1.3.2 MTT法檢測MTE對HepG2細胞增殖的作用將HepG2細胞以密度為2×104個細胞/孔接種于96孔培養板，置于37℃，5%CO2細胞培養箱中培養24 h待細胞貼壁，分別加入不同濃度的MTE (7.5 mg/ml、15 mg/ml、20 mg/ml、30 mg/ml、60 mg/ml)，同時設空白對照組和調零組，每組3個復孔，置CO2培養箱中繼續培養12 h、24 h、48h。實驗終止前4 h各加入MTT溶液10μl/孔，再置培養箱中培養4 h后，吸去培養孔內培養液。每孔加入100 μl DMSO，放置搖床低速振蕩10 min，待產生的藍紫色結晶溶解后，用酶標儀檢測各孔OD值(490 nm)。計算抑制率：抑制率=(1-藥物處理組OD值/對照組OD值)×100%。

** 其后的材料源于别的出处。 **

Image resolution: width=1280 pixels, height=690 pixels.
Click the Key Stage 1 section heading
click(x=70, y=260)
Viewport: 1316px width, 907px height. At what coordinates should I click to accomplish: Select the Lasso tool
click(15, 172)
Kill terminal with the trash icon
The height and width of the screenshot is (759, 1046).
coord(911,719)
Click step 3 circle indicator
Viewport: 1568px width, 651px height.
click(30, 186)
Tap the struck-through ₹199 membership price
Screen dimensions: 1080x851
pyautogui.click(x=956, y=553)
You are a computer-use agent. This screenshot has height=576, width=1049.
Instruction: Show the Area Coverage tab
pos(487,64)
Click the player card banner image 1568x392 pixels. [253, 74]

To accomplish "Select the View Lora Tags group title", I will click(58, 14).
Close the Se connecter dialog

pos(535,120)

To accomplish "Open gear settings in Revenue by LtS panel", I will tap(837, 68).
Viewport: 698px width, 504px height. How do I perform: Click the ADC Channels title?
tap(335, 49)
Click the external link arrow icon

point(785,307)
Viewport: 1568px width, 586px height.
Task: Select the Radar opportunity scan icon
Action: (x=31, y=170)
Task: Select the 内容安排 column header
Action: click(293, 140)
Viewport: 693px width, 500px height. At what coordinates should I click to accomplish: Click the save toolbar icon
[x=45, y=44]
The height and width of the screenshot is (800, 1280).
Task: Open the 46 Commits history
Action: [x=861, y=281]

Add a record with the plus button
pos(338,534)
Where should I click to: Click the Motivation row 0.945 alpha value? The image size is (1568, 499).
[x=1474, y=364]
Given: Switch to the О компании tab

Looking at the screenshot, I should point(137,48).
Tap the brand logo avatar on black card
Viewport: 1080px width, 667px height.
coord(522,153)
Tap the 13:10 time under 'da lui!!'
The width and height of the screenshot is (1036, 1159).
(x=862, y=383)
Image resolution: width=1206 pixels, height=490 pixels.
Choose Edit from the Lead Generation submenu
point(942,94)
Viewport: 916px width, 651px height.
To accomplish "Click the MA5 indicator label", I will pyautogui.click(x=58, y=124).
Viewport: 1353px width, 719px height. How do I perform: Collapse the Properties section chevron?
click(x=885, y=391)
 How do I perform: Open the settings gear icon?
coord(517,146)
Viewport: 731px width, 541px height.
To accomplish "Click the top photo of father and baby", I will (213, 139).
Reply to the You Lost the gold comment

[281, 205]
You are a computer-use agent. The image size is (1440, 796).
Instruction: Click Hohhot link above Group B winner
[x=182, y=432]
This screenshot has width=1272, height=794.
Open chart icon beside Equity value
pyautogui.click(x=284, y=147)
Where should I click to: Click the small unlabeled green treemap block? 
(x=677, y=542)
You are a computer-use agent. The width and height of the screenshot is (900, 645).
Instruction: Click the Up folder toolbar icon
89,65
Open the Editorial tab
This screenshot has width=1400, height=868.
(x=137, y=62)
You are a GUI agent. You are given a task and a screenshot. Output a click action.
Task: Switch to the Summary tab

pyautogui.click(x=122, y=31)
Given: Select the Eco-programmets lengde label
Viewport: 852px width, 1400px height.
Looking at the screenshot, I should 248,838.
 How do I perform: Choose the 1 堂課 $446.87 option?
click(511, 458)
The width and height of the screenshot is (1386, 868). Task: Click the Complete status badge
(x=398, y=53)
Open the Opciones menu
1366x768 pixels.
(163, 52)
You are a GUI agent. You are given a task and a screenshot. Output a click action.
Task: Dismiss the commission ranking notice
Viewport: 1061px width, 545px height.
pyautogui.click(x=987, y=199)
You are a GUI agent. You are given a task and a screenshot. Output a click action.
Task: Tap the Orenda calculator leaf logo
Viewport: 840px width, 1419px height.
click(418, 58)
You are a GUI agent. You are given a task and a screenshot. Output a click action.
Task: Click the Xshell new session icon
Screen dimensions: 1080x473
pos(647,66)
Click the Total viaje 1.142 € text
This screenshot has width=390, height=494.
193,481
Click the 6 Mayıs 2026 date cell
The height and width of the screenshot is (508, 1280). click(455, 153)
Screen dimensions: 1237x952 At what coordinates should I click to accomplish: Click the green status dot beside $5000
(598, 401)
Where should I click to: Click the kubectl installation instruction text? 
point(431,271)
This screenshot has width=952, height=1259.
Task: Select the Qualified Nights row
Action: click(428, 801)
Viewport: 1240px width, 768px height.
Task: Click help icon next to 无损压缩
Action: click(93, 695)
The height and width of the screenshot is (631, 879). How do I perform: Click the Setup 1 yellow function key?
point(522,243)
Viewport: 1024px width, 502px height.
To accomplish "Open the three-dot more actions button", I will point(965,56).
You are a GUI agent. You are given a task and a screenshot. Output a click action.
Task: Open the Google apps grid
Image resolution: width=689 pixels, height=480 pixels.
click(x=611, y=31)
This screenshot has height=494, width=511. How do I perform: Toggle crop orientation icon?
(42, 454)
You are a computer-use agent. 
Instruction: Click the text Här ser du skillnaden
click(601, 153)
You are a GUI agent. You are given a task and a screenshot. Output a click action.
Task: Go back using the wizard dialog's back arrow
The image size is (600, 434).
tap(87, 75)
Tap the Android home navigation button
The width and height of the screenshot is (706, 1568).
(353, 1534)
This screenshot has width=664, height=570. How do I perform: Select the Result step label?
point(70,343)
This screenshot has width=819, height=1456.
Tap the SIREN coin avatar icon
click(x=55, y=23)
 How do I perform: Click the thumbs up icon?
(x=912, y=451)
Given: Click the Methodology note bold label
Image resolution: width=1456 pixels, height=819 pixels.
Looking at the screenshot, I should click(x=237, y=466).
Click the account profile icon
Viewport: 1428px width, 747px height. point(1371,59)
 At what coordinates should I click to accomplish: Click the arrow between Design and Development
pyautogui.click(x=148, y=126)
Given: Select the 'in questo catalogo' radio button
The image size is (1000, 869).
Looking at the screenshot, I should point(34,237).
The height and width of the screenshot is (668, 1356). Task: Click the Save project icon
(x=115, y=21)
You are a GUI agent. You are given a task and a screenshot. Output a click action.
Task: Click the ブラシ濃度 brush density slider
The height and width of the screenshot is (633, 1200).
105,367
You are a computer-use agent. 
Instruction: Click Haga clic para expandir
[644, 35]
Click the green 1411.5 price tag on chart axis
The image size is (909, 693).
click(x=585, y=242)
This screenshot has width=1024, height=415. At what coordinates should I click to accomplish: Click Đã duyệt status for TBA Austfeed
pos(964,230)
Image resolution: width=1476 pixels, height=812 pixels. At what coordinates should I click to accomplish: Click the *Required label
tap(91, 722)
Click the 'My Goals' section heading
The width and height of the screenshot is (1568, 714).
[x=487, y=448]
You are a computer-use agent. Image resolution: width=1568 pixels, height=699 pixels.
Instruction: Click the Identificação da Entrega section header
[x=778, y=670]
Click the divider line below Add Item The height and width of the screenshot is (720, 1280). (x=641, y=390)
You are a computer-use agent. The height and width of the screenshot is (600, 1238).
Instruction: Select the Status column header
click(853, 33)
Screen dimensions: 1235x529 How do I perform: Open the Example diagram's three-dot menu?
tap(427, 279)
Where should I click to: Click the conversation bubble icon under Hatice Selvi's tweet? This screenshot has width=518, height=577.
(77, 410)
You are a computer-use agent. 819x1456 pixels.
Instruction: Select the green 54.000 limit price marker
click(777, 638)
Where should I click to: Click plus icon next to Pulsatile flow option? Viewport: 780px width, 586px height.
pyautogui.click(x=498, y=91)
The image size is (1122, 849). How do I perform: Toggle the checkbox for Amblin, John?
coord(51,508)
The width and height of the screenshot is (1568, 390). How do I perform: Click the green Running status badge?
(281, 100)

1.3.3 克隆形成實驗觀察MTE對HepG2肝癌細胞增殖的作用取對數生長期HepG2細胞，用0.25%胰酶消化并用吸管吹打成單個細胞，分別接種于含完全培養液的6孔板中，200個細胞/孔。輕輕搖動，使細胞分散均勻，24 h細胞貼壁后吸棄培養基，設置實驗組和空白對照組，實驗組各孔分別加濃度為15 mg/ml、20 mg/ml、30 mg/ml MTE含藥培養基，每孔2 ml，對照組加等體積培養基。置于37 ℃、5%CO2的細胞培養箱培養48 h后，吸取培養基，用磷酸鹽緩沖液(PBS)漂洗，用純甲醇固定細胞，加適量姬姆薩色素染細胞核10 min，然后用清水緩慢洗去染色液，干燥。將6孔板底部貼一張帶網格的透明膠片，倒置顯微鏡下計數克隆，含50個細胞以上形成的細胞集落為1個克隆，并計算克隆形成率。克隆形成率=克隆數/接種細胞數×100%。

1.3.4 流式細胞術檢測MTE對HepG2肝癌細胞細胞周期的影響將細胞濃度為5×104/ml HepG2細胞接種于25 ml培養瓶，常規培養24 h后，加入終濃度為15 mg/ml、20 mg/ml、30 mg/ml MTE，設空白對照組。作用24 h后取出細胞，用將0.25%胰蛋白酶消化，收集1×106/ml細胞，用0.01 mol/L PBS pH 7.2清洗，離心(1500 rpm，5 min)，共2次。用300 μl PBS重懸，然后加入700 μl預冷的無水乙醇，固定30 min后，用PBS洗滌細胞2次。每管加入200 μl碘化丙錠(含100 μg/ml RNase)染色30 min，上流式細胞儀分析、檢測。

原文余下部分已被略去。